[What is required]: Extract every line from the records below that contains the word "will".

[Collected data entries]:
________________________

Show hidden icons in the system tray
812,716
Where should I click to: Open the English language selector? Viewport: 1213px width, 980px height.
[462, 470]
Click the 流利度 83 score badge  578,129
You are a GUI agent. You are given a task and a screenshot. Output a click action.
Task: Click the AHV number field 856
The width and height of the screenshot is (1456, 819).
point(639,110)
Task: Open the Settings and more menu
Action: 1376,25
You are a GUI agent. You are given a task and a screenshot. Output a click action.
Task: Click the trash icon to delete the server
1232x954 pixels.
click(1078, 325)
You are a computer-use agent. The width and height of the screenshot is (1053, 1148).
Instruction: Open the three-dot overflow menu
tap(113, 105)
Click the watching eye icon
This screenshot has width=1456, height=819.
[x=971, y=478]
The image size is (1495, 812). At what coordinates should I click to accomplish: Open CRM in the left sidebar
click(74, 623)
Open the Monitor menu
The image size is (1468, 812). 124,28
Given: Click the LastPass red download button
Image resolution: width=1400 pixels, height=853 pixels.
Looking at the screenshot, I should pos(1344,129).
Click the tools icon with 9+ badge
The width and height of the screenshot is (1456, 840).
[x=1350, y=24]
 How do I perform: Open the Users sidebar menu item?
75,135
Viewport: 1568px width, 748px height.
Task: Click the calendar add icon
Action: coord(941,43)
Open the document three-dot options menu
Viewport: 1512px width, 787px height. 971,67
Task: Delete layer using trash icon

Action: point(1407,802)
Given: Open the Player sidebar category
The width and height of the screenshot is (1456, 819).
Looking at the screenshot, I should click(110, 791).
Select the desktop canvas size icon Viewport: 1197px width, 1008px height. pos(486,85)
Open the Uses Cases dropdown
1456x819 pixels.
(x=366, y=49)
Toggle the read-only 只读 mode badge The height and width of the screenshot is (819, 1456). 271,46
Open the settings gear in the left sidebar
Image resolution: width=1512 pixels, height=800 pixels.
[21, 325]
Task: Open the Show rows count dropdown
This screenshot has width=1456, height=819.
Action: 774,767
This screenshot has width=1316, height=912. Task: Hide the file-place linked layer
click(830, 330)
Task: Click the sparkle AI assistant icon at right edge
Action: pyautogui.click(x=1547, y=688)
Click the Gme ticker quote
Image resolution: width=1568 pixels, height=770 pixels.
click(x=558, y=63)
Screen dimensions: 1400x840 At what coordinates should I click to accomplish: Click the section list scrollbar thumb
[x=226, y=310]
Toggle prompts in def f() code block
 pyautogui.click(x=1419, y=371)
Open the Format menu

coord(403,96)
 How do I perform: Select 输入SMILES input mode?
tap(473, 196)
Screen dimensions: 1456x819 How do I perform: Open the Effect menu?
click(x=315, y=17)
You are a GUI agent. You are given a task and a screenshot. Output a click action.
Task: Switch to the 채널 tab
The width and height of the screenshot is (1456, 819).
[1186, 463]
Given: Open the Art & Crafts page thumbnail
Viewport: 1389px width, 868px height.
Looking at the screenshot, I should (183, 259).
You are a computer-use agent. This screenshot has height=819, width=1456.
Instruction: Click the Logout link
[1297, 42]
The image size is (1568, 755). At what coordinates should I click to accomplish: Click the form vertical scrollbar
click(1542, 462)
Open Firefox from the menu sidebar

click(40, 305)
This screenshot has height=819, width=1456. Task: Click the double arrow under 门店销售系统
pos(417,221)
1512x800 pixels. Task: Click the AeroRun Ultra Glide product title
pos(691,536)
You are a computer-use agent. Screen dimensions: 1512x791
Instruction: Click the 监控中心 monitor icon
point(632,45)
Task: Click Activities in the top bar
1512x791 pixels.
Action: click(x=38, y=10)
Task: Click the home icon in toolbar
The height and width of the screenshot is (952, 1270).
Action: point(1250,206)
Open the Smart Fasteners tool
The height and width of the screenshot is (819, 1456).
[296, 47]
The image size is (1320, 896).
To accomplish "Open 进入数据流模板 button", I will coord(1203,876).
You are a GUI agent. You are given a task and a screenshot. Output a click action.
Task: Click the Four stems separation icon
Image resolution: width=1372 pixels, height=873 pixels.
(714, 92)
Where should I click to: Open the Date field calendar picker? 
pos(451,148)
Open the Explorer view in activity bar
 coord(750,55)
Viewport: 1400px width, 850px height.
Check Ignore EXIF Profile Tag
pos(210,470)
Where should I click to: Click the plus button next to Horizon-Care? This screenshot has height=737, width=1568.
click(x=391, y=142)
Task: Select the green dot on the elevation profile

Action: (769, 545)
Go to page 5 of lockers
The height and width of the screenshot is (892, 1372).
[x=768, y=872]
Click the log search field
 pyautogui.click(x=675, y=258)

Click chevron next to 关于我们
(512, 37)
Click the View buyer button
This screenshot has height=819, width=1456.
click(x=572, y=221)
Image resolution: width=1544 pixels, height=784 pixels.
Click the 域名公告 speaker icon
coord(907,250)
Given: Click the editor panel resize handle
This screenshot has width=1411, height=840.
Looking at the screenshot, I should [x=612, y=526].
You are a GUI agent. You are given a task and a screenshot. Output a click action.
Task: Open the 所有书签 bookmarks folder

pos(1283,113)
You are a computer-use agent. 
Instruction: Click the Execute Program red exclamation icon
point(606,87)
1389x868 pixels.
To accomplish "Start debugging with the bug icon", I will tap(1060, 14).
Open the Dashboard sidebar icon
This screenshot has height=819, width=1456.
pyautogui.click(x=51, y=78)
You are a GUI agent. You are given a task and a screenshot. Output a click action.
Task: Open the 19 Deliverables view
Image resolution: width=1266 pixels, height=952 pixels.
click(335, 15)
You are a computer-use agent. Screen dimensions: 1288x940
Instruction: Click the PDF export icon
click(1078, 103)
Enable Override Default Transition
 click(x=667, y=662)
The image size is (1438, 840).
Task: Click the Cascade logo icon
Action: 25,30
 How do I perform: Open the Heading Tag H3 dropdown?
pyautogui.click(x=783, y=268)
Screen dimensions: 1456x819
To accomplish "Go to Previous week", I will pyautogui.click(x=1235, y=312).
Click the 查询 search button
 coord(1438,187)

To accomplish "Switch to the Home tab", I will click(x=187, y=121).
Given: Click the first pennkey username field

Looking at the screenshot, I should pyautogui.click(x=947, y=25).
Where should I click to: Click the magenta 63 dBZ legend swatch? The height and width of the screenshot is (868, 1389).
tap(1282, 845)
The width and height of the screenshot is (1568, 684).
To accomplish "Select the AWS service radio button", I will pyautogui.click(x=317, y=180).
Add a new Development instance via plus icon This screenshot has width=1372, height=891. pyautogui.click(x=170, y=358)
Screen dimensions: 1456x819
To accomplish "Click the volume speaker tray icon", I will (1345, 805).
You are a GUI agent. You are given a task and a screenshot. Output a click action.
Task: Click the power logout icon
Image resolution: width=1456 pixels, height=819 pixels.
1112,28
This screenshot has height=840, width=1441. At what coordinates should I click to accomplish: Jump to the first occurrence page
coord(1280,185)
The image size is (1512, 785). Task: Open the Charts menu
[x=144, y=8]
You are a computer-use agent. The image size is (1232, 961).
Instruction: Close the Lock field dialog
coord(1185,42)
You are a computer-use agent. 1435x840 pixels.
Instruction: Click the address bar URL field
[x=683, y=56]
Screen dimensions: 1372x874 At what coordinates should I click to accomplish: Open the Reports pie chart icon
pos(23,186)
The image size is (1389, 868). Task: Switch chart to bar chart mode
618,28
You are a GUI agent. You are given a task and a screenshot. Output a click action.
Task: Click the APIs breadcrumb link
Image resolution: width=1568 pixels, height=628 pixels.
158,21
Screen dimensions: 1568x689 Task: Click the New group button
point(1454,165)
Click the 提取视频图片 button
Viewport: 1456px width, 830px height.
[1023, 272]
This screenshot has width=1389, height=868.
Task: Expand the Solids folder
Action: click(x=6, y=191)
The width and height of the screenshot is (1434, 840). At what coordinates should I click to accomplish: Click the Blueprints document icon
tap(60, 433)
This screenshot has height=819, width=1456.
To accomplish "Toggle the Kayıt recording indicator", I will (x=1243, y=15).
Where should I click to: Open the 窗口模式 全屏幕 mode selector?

________________________

[Task response]:
To accomplish "Open 进入数据流模板 button", I will coord(1203,876).
To accomplish "Start debugging with the bug icon", I will tap(1060, 14).
To accomplish "Go to Previous week", I will pyautogui.click(x=1235, y=312).
To accomplish "Switch to the Home tab", I will click(x=187, y=121).
To accomplish "Select the AWS service radio button", I will pyautogui.click(x=317, y=180).
To accomplish "Click the volume speaker tray icon", I will (1345, 805).
To accomplish "Toggle the Kayıt recording indicator", I will (x=1243, y=15).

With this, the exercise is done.